■ **ЗАДАНИЕ 1**:
Почему, согласно исходному отрывку, мелкие группировки нападают с ножами, а не устраивают взрывы?
■ **ЗАДАНИЕ 2**:
Пожалуйста, замените «icon» на «button» в той части записей, что открывается строкой с «This screenshot has width=1390, height=476.» и закрывается строкой с «pos(75,140)». Выведите только эти строки.

■ **ИСХОДНЫЙ ОТРЫВОК**:
<<<<

Идеология ИГ базируется не только на принципе всеобщей справедливости, в том виде, в котором они ее понимают, а еще и на принципе стирания любых сословных и классовых перегородок. В Тунисе, например, молодой человек может получить бесплатное образование, но каким бы талантливым он ни был, если его сословие не принадлежит к политической элите, которая приватизировала власть, он никогда эту перегородку не перейдет. Сословные перегородки есть и в современной России, но в арабских странах они выражены намного ярче. Их не пробить головой, никак. А ИГ говорит, что все равны перед Аллахом и перегородок нет – они выстроены искусственно. Приходи в наши ряды и, если будешь вести праведный образ жизни и воевать против врагов тех ценностей, которые мы несем, ты можешь вырасти до халифа. Все это напоминает принципы коммунистического общества, которые действовали в Советском Союзе, откуда их, собственно говоря, и передрали. И вполне возможно, это сделали те самые люди, которые обучались в советских академиях и военных институтах.
И это действует. Даже на европейцев, которые понимают, что никогда не станут миллионерами, не выпрыгнут из своего среднего класса, а если попытаются, то найдутся добрые люди, которые все равно помешают подняться на другой уровень.
– Запад более лоялен к террористам, чем Россия, тем не менее время от времени они кусают руку, которая их прикрывает. Но делают это по большей части как-то по-бандитски, чуть ли не с кухонными ножами наперевес. Почему?
– Теракты хорошо оплачиваются. Это довольно прибыльный бизнес. И за право получать внешнее финансирование борется множество полукриминальных, полуэкстремистских и полутеррористических группировок. А получить его они могут только в том случае, если докажут свою эффективность и полезность. Теракты в виде нападений с ножами или наездов грузовиков на толпу – это дело мелких группировок, которые пытаются показать, что заслуживают внимания крупных структур. Между этими группировками идет острая конкуренция, и они пытаются показать, на что способны. Если какая-нибудь группировка проводит резонансный теракт, тогда появляются эмиссары ИГ и говорят: это наши люди, это акт вдохновения, как они его называют, и приклеивают к теракту ярлык головной организации. После чего руководство маленькой группировки, которая совершила его на свой страх и риск, может рассчитывать, что их возьмут под крыло соответствующей ячейки ИГ. Уровень благосостояния лидеров этой группировки резко вырастет, так же, как их влияние в домашнем социуме, и у них появится возможность силой подчинять себе группировки, которые не выбились на этот уровень. Вот эта система конкуренции, выстроенная из управляющих центров крупных террористических группировок, и дает множественные мелкие самопальные теракты, с которыми полиция европейских государств не может бороться, потому что не понимает логики, не понимает, почему террористы бегают с ножами, когда можно организовать взрыв. А они не взрывают, потому что у них просто нет денег ни на материалы, ни на специалиста, который может сделать бомбу.
– Если терроризм – это бизнес, то от него никто и не откажется, и он будет развиваться. А можно спрогнозировать, какими будут террористические группировки пятого поколения?

>>>>

■ **СПИСОК ЗАПИСЕЙ**:

<<<<

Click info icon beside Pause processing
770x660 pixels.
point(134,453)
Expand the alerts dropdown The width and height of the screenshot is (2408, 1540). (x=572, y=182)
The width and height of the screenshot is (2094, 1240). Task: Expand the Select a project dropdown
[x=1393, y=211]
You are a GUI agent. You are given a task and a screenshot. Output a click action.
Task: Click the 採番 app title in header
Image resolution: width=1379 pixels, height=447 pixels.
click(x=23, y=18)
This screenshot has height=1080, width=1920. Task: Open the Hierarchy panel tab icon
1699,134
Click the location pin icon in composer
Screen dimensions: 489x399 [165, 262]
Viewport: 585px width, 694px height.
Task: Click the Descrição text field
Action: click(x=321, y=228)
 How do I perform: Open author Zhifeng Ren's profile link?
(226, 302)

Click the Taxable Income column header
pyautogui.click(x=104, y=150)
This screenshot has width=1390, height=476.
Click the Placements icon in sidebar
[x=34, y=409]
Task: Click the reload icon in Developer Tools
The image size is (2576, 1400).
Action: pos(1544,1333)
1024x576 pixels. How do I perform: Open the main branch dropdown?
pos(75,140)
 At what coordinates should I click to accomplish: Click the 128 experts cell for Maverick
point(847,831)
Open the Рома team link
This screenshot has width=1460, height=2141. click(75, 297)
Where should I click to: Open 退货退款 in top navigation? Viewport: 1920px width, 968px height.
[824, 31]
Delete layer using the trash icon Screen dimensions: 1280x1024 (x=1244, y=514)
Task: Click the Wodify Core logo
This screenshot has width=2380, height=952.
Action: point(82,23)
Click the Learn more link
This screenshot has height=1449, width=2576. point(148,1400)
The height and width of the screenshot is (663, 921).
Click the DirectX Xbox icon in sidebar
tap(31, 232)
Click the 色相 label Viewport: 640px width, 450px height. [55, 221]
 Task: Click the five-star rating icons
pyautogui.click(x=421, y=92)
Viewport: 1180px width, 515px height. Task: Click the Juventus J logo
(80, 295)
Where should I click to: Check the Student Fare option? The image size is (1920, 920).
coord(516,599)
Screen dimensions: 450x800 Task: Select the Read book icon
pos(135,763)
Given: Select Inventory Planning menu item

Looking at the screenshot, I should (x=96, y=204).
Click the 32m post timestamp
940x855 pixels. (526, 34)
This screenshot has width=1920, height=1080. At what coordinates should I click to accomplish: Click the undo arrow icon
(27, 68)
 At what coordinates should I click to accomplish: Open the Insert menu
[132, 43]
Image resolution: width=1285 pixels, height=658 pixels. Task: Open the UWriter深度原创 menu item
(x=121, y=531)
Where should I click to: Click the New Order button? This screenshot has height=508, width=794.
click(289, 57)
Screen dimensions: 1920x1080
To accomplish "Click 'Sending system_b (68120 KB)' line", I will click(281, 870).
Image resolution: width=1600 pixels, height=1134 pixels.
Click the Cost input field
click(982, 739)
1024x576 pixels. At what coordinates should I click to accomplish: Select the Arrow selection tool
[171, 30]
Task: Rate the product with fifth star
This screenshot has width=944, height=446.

>>>>

■ **РЕЗУЛЬТАТ 1**:
У них нет денег ни на материалы, ни на специалиста, который может сделать бомбу.

■ **РЕЗУЛЬТАТ 2**:
This screenshot has width=1390, height=476.
Click the Placements button in sidebar
[x=34, y=409]
Task: Click the reload button in Developer Tools
The image size is (2576, 1400).
Action: pos(1544,1333)
1024x576 pixels. How do I perform: Open the main branch dropdown?
pos(75,140)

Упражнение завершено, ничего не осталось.